§ **WHAT YOU HAVE TO DO**
Reproduce all of the following data verbatim, omitting the images.

+++ EXTRACTED INFORMATION +++

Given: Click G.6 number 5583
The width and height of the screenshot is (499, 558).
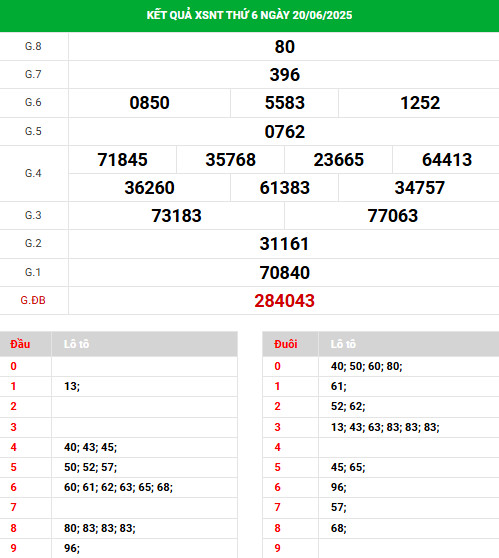Looking at the screenshot, I should coord(284,103).
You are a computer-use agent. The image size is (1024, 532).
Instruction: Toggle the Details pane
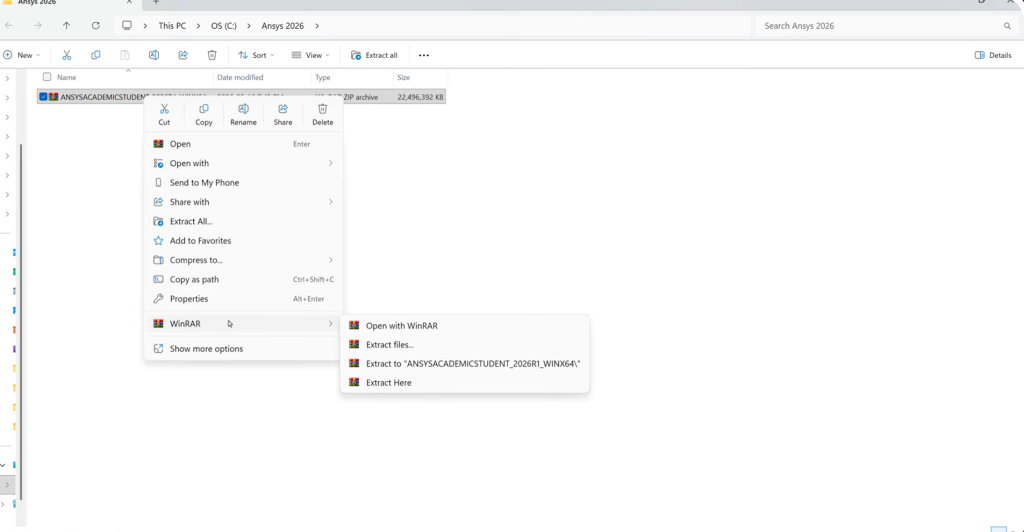point(993,55)
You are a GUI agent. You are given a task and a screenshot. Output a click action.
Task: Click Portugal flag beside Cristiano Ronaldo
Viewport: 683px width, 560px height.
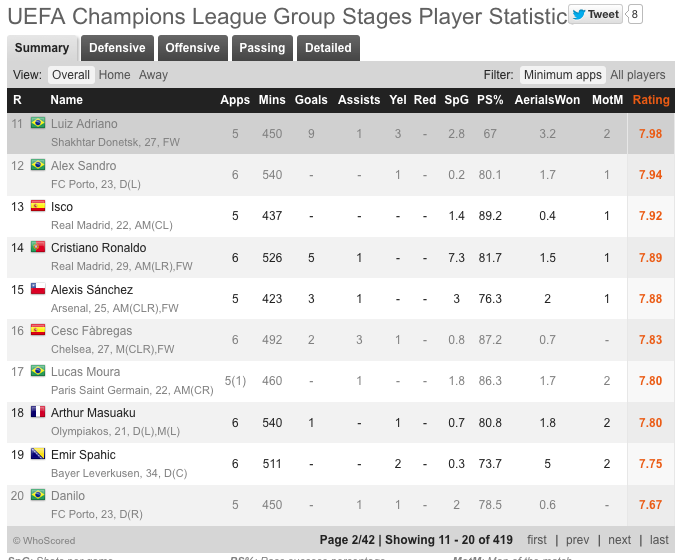click(x=38, y=248)
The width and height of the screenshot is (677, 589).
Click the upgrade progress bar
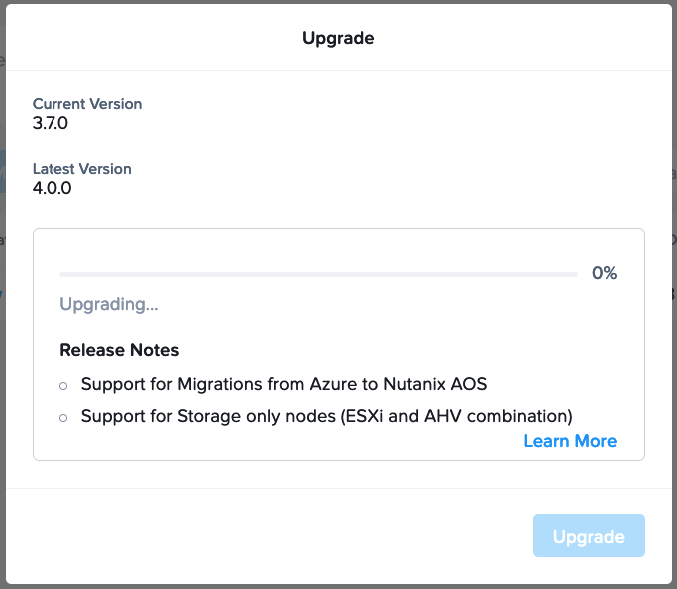coord(318,274)
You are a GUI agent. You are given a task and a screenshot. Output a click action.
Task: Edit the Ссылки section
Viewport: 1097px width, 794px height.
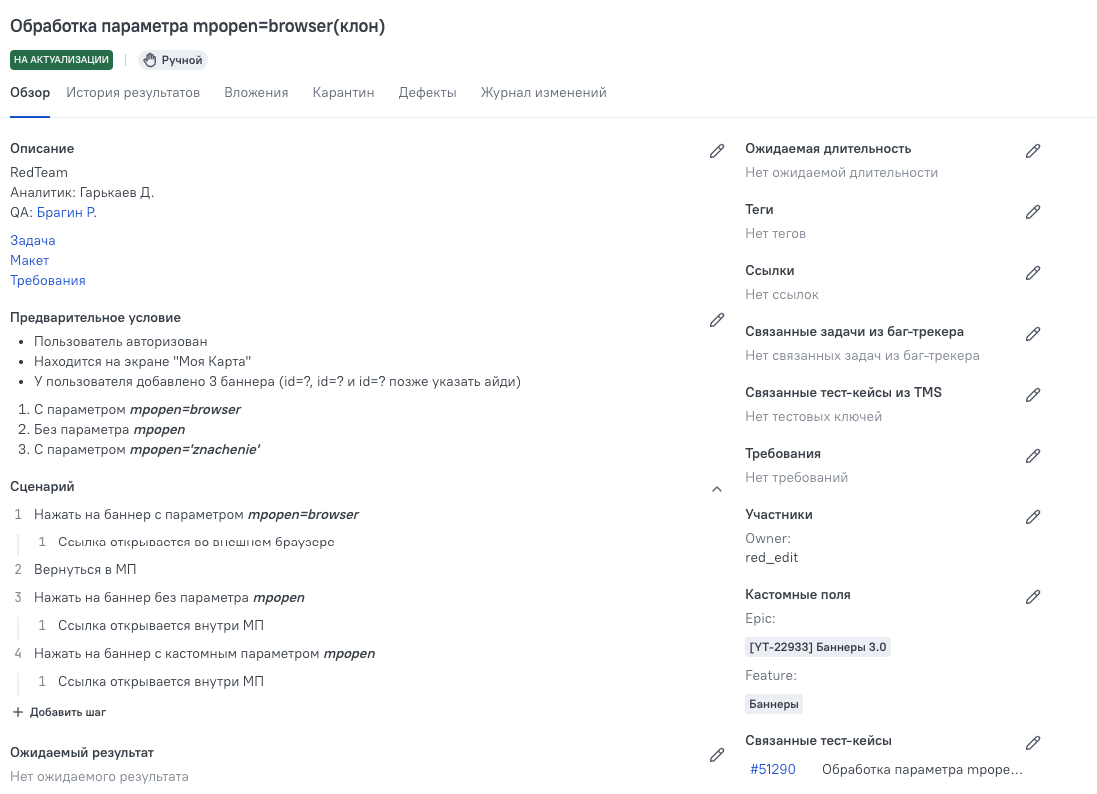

+++

§ **TASK RESPONSE**
Given: Click G.6 number 5583
The width and height of the screenshot is (499, 558).
Looking at the screenshot, I should coord(284,103).
You are a computer-use agent. The image size is (1024, 532).
Instruction: Toggle the Details pane
point(993,55)
You are a GUI agent. You are given a task and a screenshot. Output a click action.
Task: Click Portugal flag beside Cristiano Ronaldo
Viewport: 683px width, 560px height.
click(x=38, y=248)
The width and height of the screenshot is (677, 589).
Click the upgrade progress bar
coord(318,274)
You are a GUI agent. You are given a task and a screenshot. Output a click action.
Task: Edit the Ссылки section
Viewport: 1097px width, 794px height.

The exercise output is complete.